Film Club is the Darlinghurst DVD store loved by cinema buffs and run by Ben Kenny. In the age of Netflix, a successful DVD store is not just an anomaly, it’s an anachronism.

Kenny has customers who regularly travel across several suburbs to pay the shop a visit. He puts it down to simple, solid service with a dash of discerning curation. It’s this knack and knowledge that you’ll discover at the Broadsheet Film Club a new, monthly film night at QT Sydney that takes overlooked cult classics and gives them another chance on the big screen.

“What I think is missing from the Sydney film landscape is an appreciation of our past, both Australian and international film history. In a world of limitless content to divert ourselves with, I believe it’s more important than ever to focus your attention sometimes and lose yourself within a single work of art,” Kenny says.

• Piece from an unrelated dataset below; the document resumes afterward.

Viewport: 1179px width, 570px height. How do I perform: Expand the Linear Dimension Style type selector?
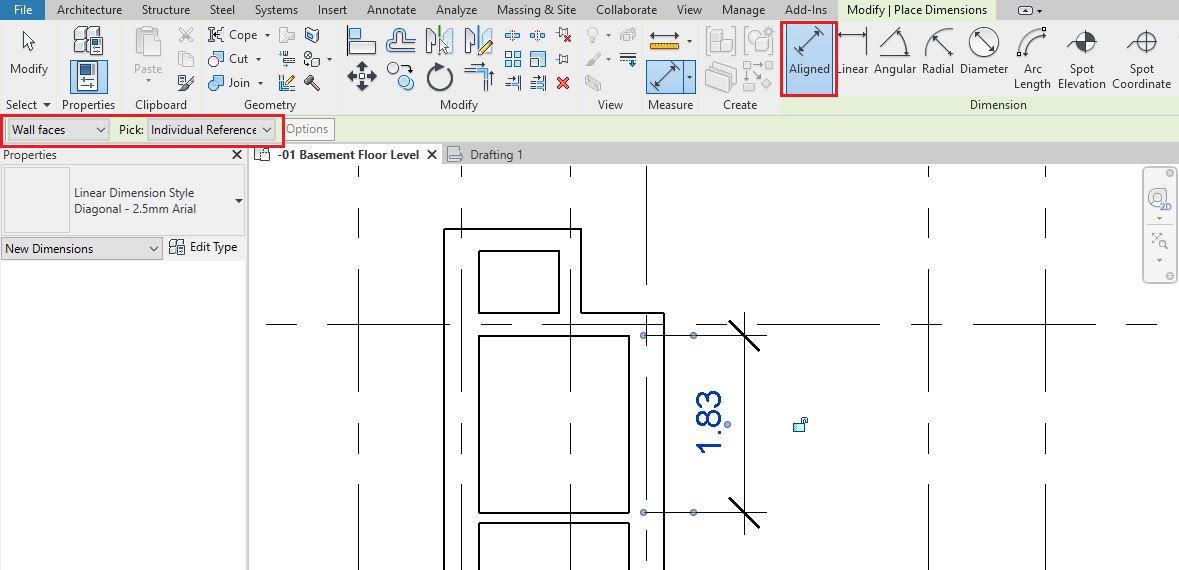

We have the perfect location for it. QT Sydney, is a boutique CBD designer hotel with a genuine commitment to the cultural landscape, and a cinematic gem in its basement. Beneath the hotel is QT Sydney’s Screening Room, a cinema with a fascinating history. Opened on Christmas Eve, 1931 as the State News Reel Theatrette, it was Australia’s first newsreel theatre and the city’s only source of visual news through the 1930s, running a continuous reel until 11pm which drew punters from all over to get updates on the war.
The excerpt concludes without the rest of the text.